THE REQUEST
Render the lines from the one containing "You are a computer-use" through the end of the source data as a Markdown table with columns Row and Text, skipping blank lines and omitting the pictures.

Source data:
★ ★ ★ ★

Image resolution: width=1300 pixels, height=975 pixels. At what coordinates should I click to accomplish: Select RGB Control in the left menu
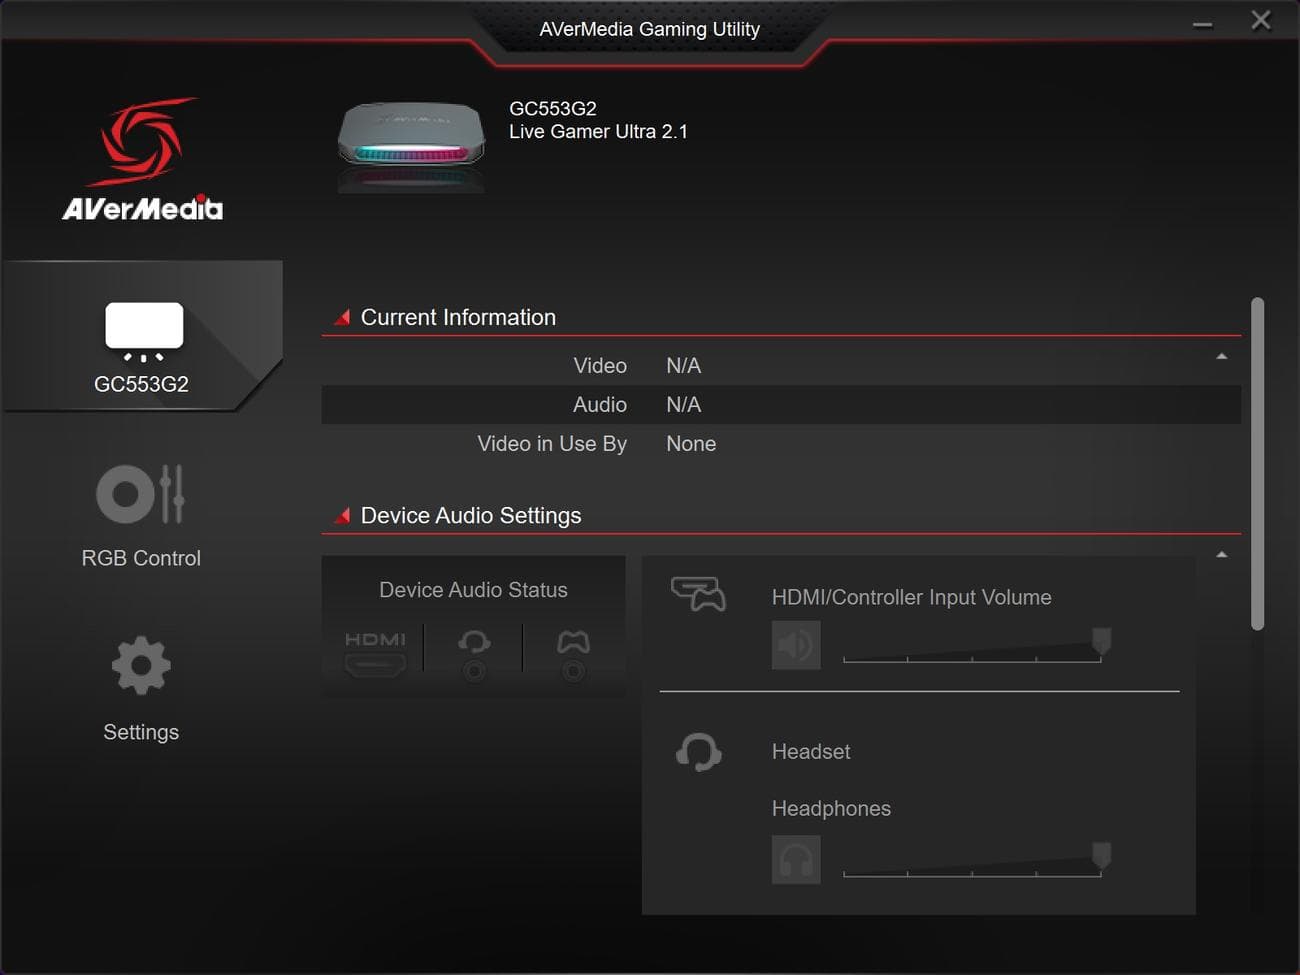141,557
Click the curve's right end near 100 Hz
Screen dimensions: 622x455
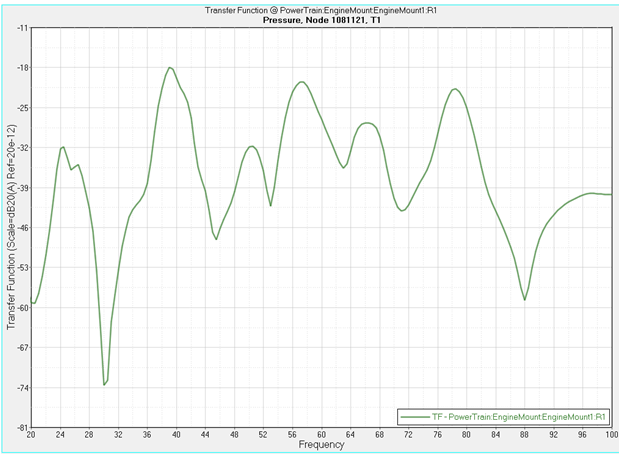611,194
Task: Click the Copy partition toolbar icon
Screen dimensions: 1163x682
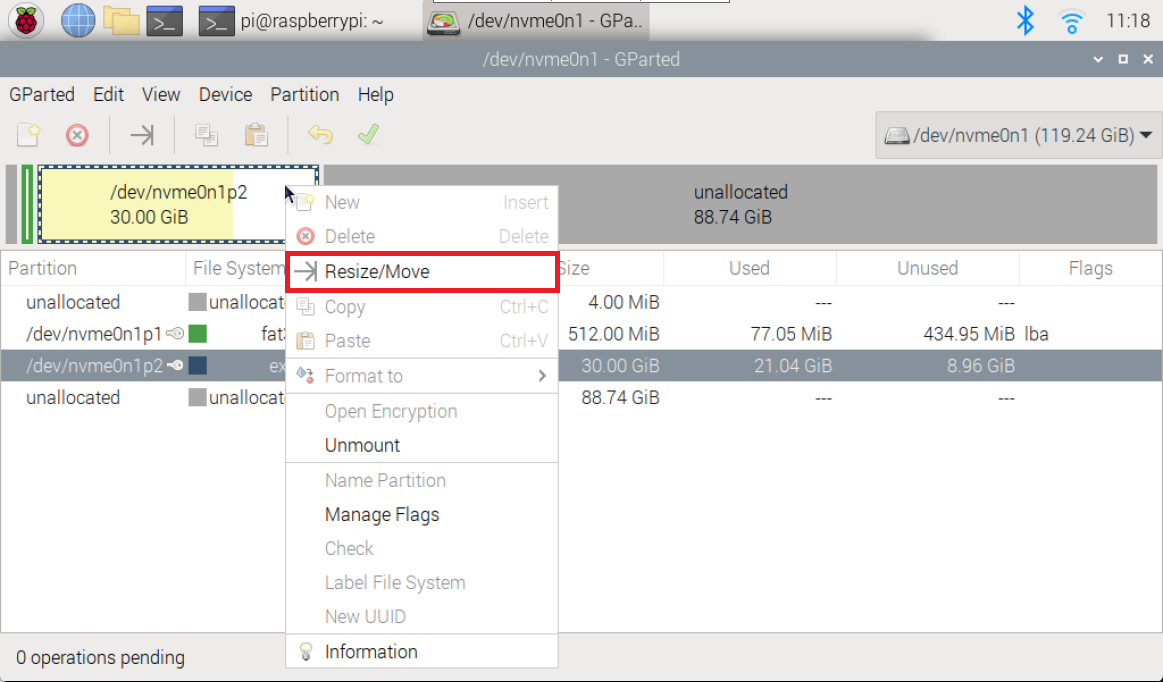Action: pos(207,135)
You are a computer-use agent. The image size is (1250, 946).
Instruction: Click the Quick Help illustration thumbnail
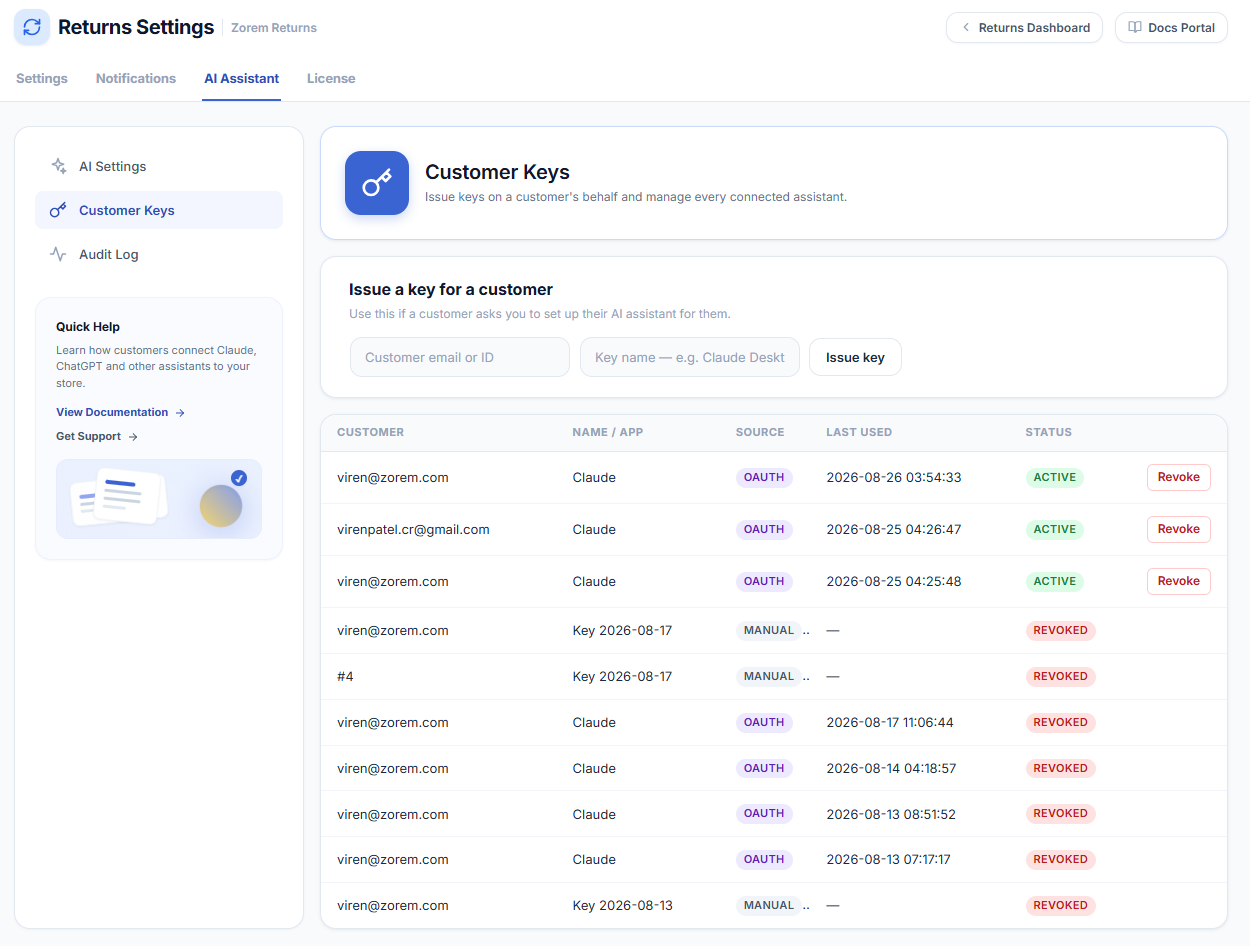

★ ★ ★ ★

ANSWER TO THE EXERCISE
| Row | Text |
|---|---|
| 1 | You are a computer-use agent. The image size is (1250, 946). |
| 2 | Instruction: Click the Quick Help illustration thumbnail |